Hakurō, l'interpela Shijetsū, ne me dis pas que tu le crois ? »


Le seigneur des vampires avait l'air bien songeur.

« Il faut reconnaître que son récit coïncide avec les informations que nous avons reçues de l'Empire de l'Aube, fit-il d'un ton neutre. Kaname a effectivement pu quitter Metsūjū saine et sauve avec Chiharu. Kenryū les a retrouvés à la frontière entre Towa et Kami. Et n'oubliez pas ce que Kaname a raconté par la suite...

Elle était épuisée et délirait certainement, contra Kahiro.

Ça, c'est ce que les Lumineux ont dit pour la discréditer. Par son acte de bravoure, elle aurait pu regagner du prestige à la Cour et cela leur aurait fait de l'ombre. Alors ils ont propagé leur venin pour déformer son histoire et l'humilier publiquement. Ils sont doués pour ça, vous le savez. Mais elle a dit la vérité, nous en avons la preuve à présent.

Si tu te bases sur ce que ce Vite a dit, commença Kahiro.

Pas seulement. Il a dit que son nom était Ignatius. Essaie de le prononcer dans notre langue. »

Surpris par cette demande, Kahiro s'exécuta néanmoins devant le regard sérieux de son frère par alliance.

« Ig... Igu... Iguna... »

Il écarquilla les yeux, réalisant à son tour.

« Kaname a raconté qu'un certain Iguna les avait escortés depuis Metsūjū ! Ce serait donc lui ?! »

Il lança un regard interloqué à Lyrel, toujours à genoux. Il était visiblement incapable d'accepter cette idée.


Hakurō, lui, hochait la tête, sûr de lui.

« Dis-nous, fit-il à Lyrel, es-tu cet Iguna ? »

Lyrel se crispa mais acquiesça lentement.

« Ce n'est pas possible ! s'écria Kahiro.

Depuis tout à l'heure il parle de Kaname et de Chiharu comme s'il les connaissait. Tu n'écoutes pas. »

Pour Kahiro, cela changeait tout. Il ne pouvait pas tuer l'homme qui avait sauvé sa sœur et son neveu, quels que soient ses griefs — du moins s'il acceptait de croire à cette histoire insensée.

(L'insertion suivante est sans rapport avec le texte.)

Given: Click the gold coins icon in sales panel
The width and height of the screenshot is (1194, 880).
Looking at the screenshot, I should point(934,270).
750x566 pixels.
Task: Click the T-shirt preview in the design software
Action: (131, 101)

« Quoi qu'il en soit, reprit Hakurō, cela ne répond pas à toutes mes questions. L'Invasion était trop bien calculée pour être due à un simple hasard. Mais si cela a été inspiré par un rêve de ton Pape, alors je ne vois pas...

– Cela t'aiderait peut-être de savoir à quoi ressemblait l'ange du Pape, intervint Lyrel qui désirait se défaire de ses soupçons. Je l'ai vu sur une peinture qu'il a réalisée : cet ange était blond avec des yeux dorés. »


Comme il s'y attendait, cela créa un silence total. Les trois vampires réalisèrent aussitôt l'ampleur de la nouvelle.

« Les Lumineux, siffla Kahiro. Alors ce sont bien eux qui sont derrière tout ça !

Ils ont osé attenter à la vie du Premier Prince ! renchérit Hakurō. Ils sont allés trop loin cette fois ! Je dois envoyer un message à la Cour ! Kenryū doit être averti !

Pour dire quoi ? intervint Shijetsū. De se méfier des Lumineux ? Le général Kenryū n'est pas stupide, il le sait déjà. En plus un message anonyme n'est pas une preuve. »

Frustré, Hakurō se mit à faire les cent pas.

« Si je révélais mon identité à Kenryū...

Il brûlerait tous tes messages sans même les lire, fit Shijetsū d'un ton brutal. Pour lui comme pour tous ceux de l'Empire de l'Aube, nous sommes des Abominations. »

C'était la dure vérité et Hakurō le savait bien. Voilà pourquoi il n'avait jamais signé les messages qu'il envoyait à son ami dès qu'il avait une information importante pour les siens. Mais les choses étaient différentes cette fois : sa famille était en danger alors il était prêt à prendre tous les risques, au mépris de toute prudence. Shijetsū et Kahiro échangèrent un regard et convinrent tacitement de l'empêcher de commettre une telle folie.